Edward P. Moran: “The unveiling of the Statue of Liberty Enlightening the World”

First Major Survey Exhibition of American Art Presented in The People’s Republic of China Travels to Shanghai May 1 ]]>

Art in America: Three Hundred Years of Innovation
Shanghai Museum
201 Ren Min Da Dao
Shanghai, China 200003

Art in America: Now
MoCA Shanghai
People’s Park
231 Nanjing West Rd.
Shanghai, China 200003

(Shanghai, China-April 13, 2007) Art in America: Three Hundred Years of Innovation , the largest and most comprehensive exhibition of American art to come to China and the first to fully reflect the entire history of art in the United States-will be on view at the Shanghai Museum and the Shanghai Museum of Contemporary Art (MoCA) from May 1, 2007, through June 30, 2007. The exhibition, which premiered in Beijing at the National Art Museum of China from February 10 to April 5, 2007, was organized by the Solomon R. Guggenheim Foundation, New York, and the Terra Foundation for American Art, Chicago. Drawn from several dozen museums and collections in Europe and America, the exhibition presents approximately 160 works by nearly as many artists who hold an important place in America’s art history, and systematically outlines the developments of the last 300 years, from the colonial period of the 18th century to the present. For the Shanghai presentation, a new contemporary section has been added to the exhibition- Art in America: Now -which will be mounted at MoCA. Following its presentation in Shanghai, the exhibition will travel to Moscow to commemorate the 200th anniversary of the start of diplomatic relations between Russia and the U.S., and to Bilbao, as part of the Guggenheim Museum Bilbao’s tenth anniversary celebrations.

President George H.W. Bush serves as Honorary Chair of the Honorary Committee for the exhibition. Joining him on the Honorary Committee are Honorary Vice Chairs: The Honorable and Mrs. Clark T. Randt, U.S. Ambassador to China; The Honorable Sun Jiazheng, Minister of Culture, P.R.C.; and The Honorable Zhou Wenzhong, Ambassador of the P.R.C. to the U.S.

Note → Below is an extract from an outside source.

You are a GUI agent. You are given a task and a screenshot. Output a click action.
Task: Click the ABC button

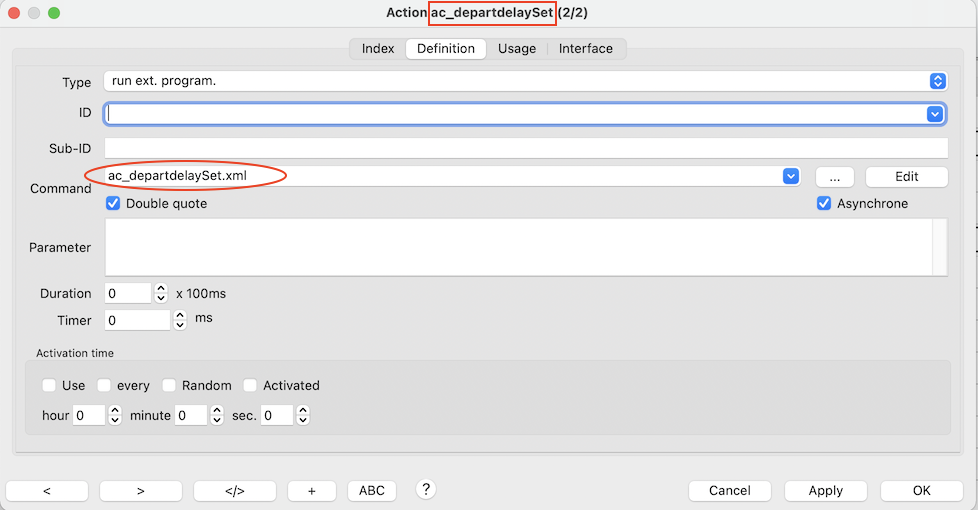tap(371, 491)
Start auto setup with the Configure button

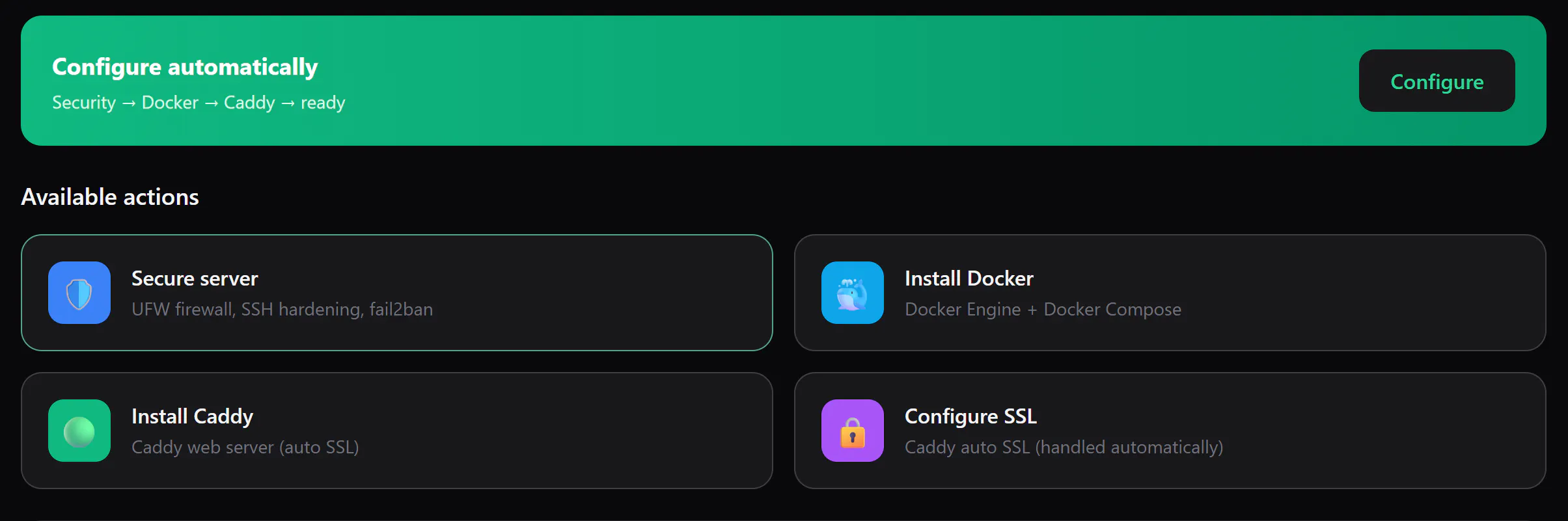coord(1437,81)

This exhibition has been organized by the Solomon R. Guggenheim Foundation, New York, in partnership with the Terra Foundation for American Art, Chicago.

This exhibition is made possible by Alcoa Foundation.

Major original funding is provided by the Henry Luce Foundation.

Additional support is provided by Ford Motor Company Fund and Akin Gump Strauss Hauer & Feld LLP.

The exhibition at Museum of Contemporary Art Shanghai is generously supported by Hugo Boss.

” Art in America provides a critical opportunity for us to encounter and understand American culture,” said Chen Xiejun, Director, Shanghai Museum. “We have devoted all three special exhibition halls to Art in America: Three Hundred Years of Innovation , which will be surrounded by some of the greatest works from five thousand years of fascinating and wide-ranging Chinese civilization. The old, the new, China, and America will thus be brought together in a fortuitous intersection of time and space.”

“MoCA Shanghai is committed to bringing high-quality international contemporary art to China, encouraging a global cultural exchange and dialogue amongst the public. Thus we present the Guggenheim exhibition, Art in America: Now ,” explained Samuel Kung, Director, MoCA Shanghai. “An exhibition of this caliber not only stands as a model of reference for the contextual background of American art; it also nurtures the public’s appreciation of contemporary art, thus inspiring creativity amongst Shanghai’s local and international communities.”

” Art in America: Three Hundred Years of Innovation was a triumphant success in Beijing, and we are extremely pleased to partner with the Shanghai Museum and the Shanghai Museum of Contemporary Art to bring the exhibition to an even wider public,” said Thomas Krens, Director of the Solomon R. Guggenheim Foundation. “The Guggenheim’s commitment to China has been central to its identity and strategy as a global cultural institution. As the first comprehensive historical survey of American art ever presented in China, Art in America promises to increase understanding of American history and culture among the Chinese public, and hopefully can be an inspirational threshold for greater dialogue between the peoples and cultures of America and China.”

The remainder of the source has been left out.